Julianne Moore says she turned into “truly saddened” to learn that the Trump management changed into banning the youngsters’s e-book she wrote, Freckleface Strawberry, from faculties run via america Department of Defence.

Last week, the Department of Defence Education Activity (DoDEA) – a international community of about 160 faculties for military families – announced it’d put off and review “books probably associated with gender ideology or discriminatory fairness ideology subjects”. Moore claims her ebook has come beneath the blanket assessment.

Writing on Instagram on Sunday, she said the choice was a brilliant shock.

“Freckleface Strawberry is a semi-autobiographical tale about a seven-year-antique lady who dislikes her freckles however finally learns to stay with them whilst she realises that she is one of a kind ‘just like every person else’. It is a e-book I wrote for my children and for other youngsters to remind them that we all battle, however are united by way of our humanity and our network.”

The review is being undertaken to test whether titles observe two executive orders signed with the aid of President Donald Trump concerning “gender ideology” and “racial indoctrination”.

A DoDEA spokesperson told CNN the critiques have been ongoing, and no books had been completely banned yet. The spokesperson did not verify whether or not Freckleface Strawberry changed into pulled from shelves.

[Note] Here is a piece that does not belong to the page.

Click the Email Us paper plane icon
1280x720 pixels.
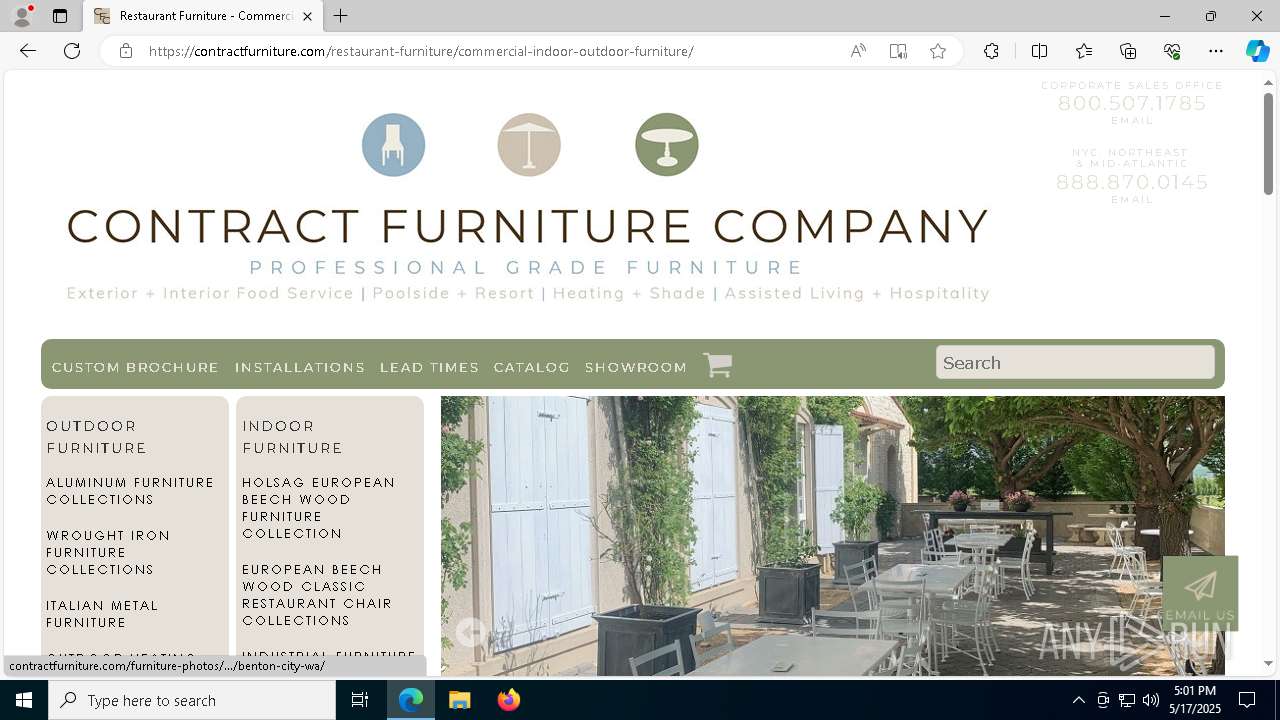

Moore, an Oscar-winning actress acknowledged for her roles in films like May December and Still Alice, stated she did no longer apprehend what was debatable about Freckleface Strawberry, a story that encourages young humans to comprehend the matters that cause them to extraordinary.

She introduced that she was “specifically taken aback” via the choice to study her photograph e-book given her private connection to the Department of Defence.

“I am a proud graduate of Frankfurt American High School, a DoD faculty that once operated in Frankfurt, Germany. I grew up with a father who is a Vietnam veteran and spent his career in the US Army,” she wrote on Instagram.

“It is galling for me to comprehend that children like me, developing up with a determine within the service and attending a DoDEA faculty, will no longer have get entry to to a ebook written with the aid of a person whose lifestyles revel in is so just like their very own.”

Book banning is at the upward thrust in the US, with a few regarding it as a disaster. According to PEN America, an advocacy corporation for writers, 3362 books were banned in the 2022-23 faculty 12 months. This parent jumped to extra than 10,000 inside the 2023-24 school year. Florida and Iowa accounted for more than 8000 of those bans.

In 2023, Tracie D. Hall, the outgoing head of the American Library Association, likened the current censorship to the McCarthy generation of the Nineteen Forties and ’50s, and labelled it a international problem.

Moore echoed Hall’s challenge. “I … In no way thought I would see this in a rustic in which freedom of speech and expression is a constitutional right,” the actress stated.